From my time researching this topic I have come to the realisation that a lot of people don’t actually understand it, or only understand it partly. Also, many tutorials do a bad job in explaining in “lay-mans” terms what exactly it is doing, or leave out certain steps that would otherwise clear up some confusion. So i’m going to explain from start to finish in the most simplest way possible.
The approach we are going to be looking at is a mix between feature based and template based. One of the easiest and fastest ways of implementing facial detection is by using Viola Jones Algorithm.
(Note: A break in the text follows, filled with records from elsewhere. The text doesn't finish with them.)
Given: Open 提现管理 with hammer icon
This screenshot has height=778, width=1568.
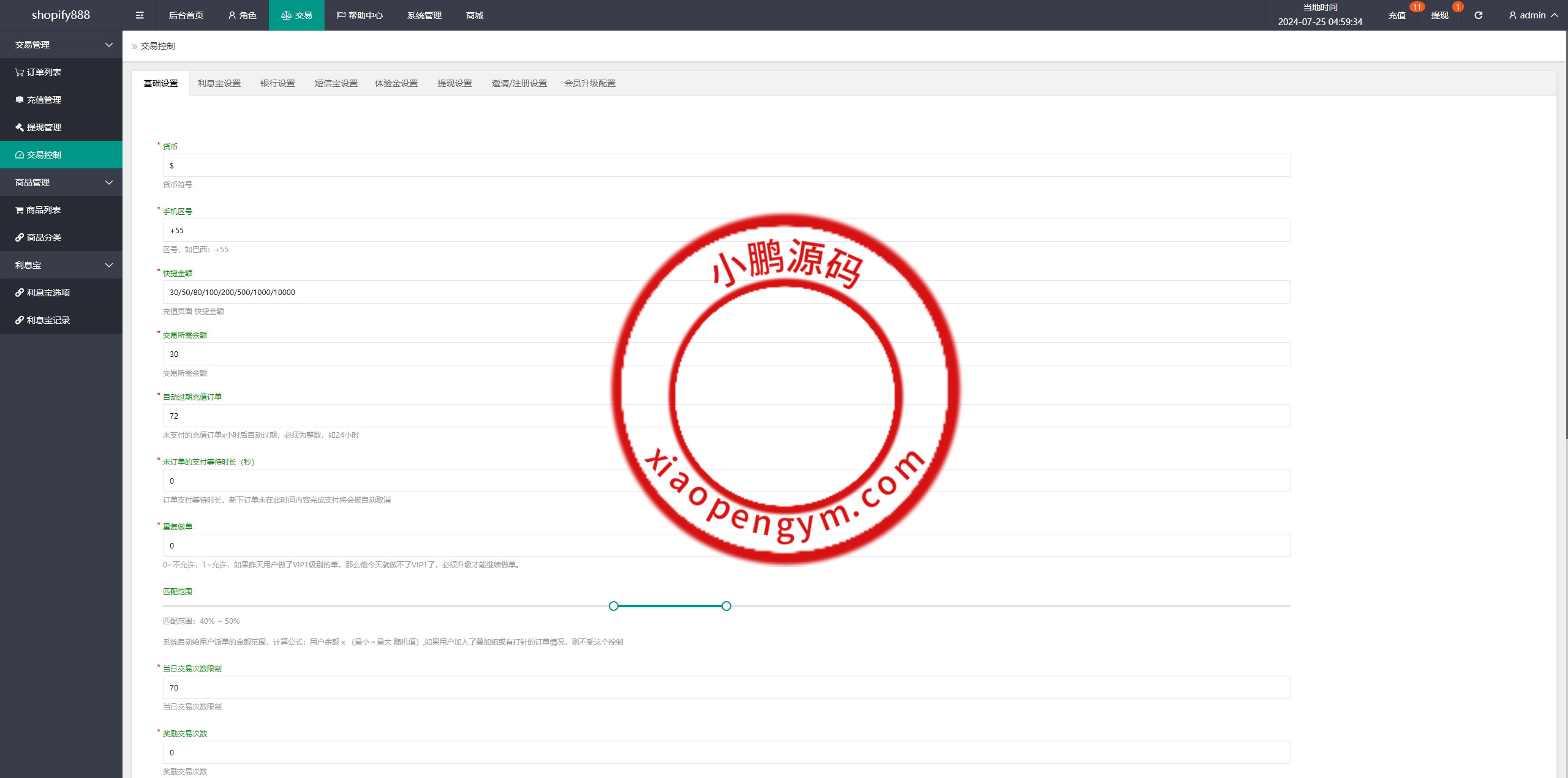Looking at the screenshot, I should [x=39, y=127].
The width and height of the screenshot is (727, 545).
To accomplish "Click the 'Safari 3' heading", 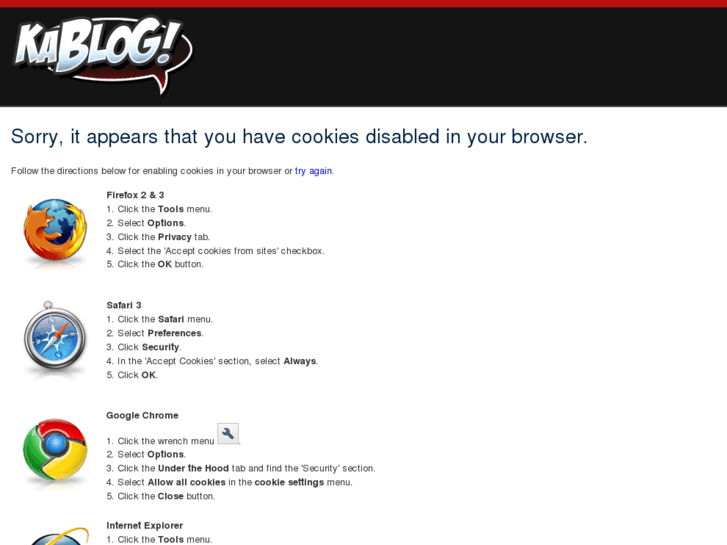I will pos(124,305).
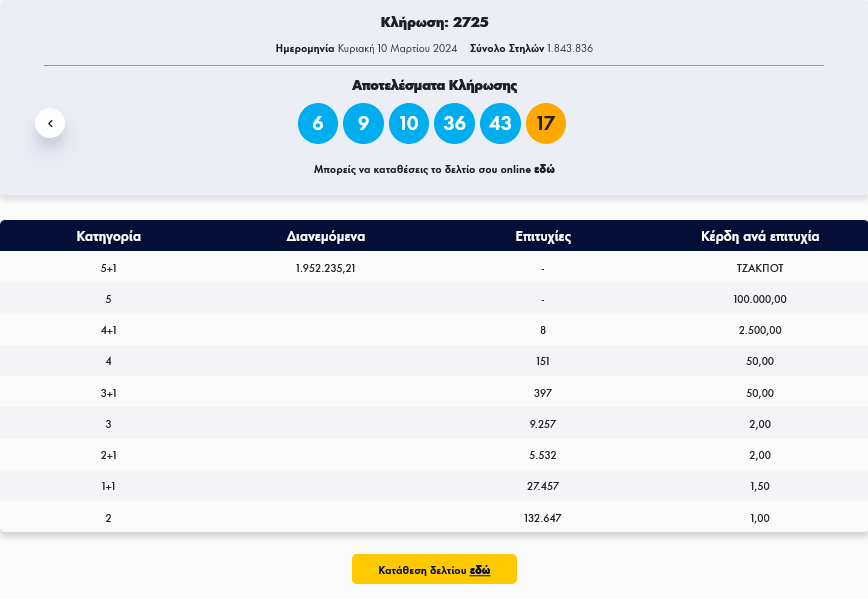Select the 5+1 category row
The height and width of the screenshot is (599, 868).
(x=108, y=268)
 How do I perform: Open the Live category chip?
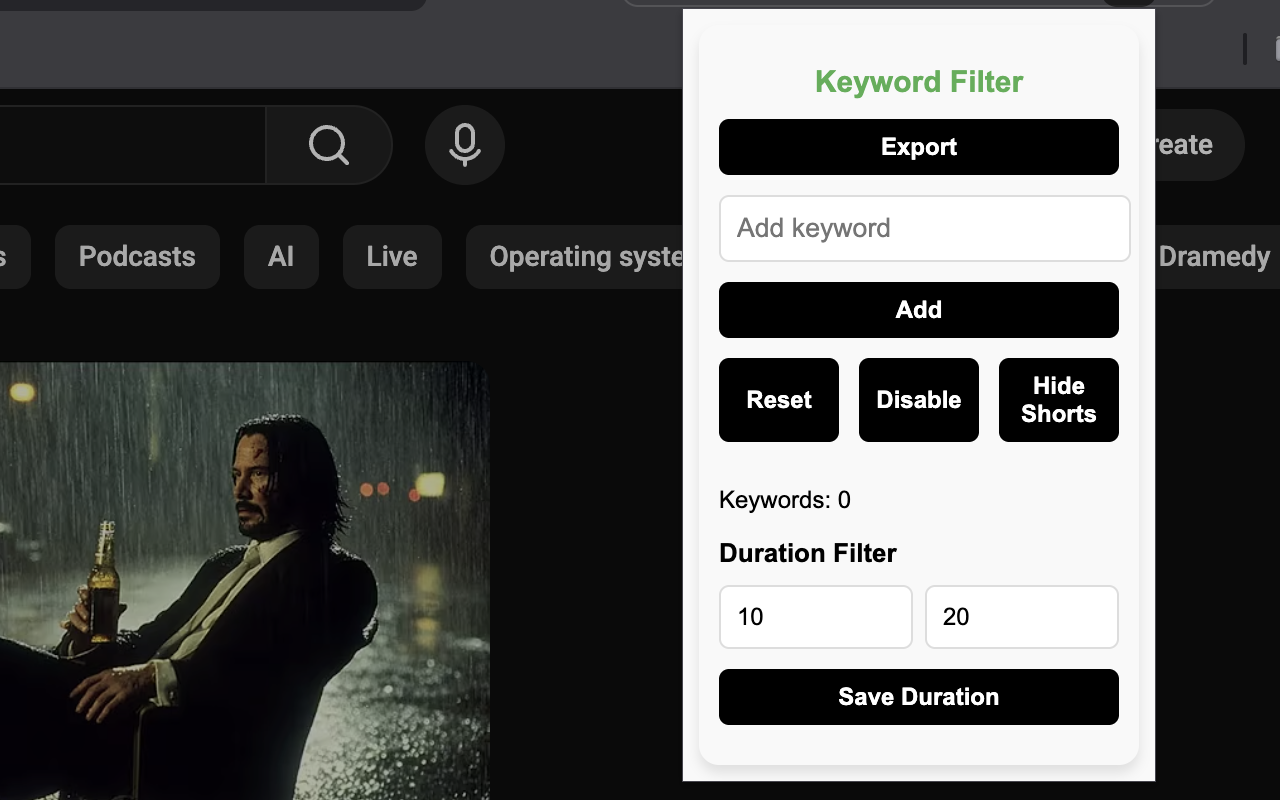[x=391, y=257]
Before learning about Viola Jones, we need to take a quick look at Haar-like features (which ill just be calling haar features from now on), and their inspiration: Haar Wavelets — Haar Wavelets were proposed by mathematician Alfred Haar in 1909 and are used in applications such as signal and image compression in electrical and computer engineering. To put simply: Haar Features are essentially collections of pixels in rectangular shapes. Haar features are conceptually similar to kernels in convolutional neural nets. The difference is that these features are created programmatically, they aren’t learned from the raw image data like in the case of deep learning.
But don’t worry, you don’t need to sit there and write thousands of fancy functions to generate these features as they are widely available online in the form of XML files. There are thousands of possible features you can use, because all they really are rectangles with regions for calculating delta values.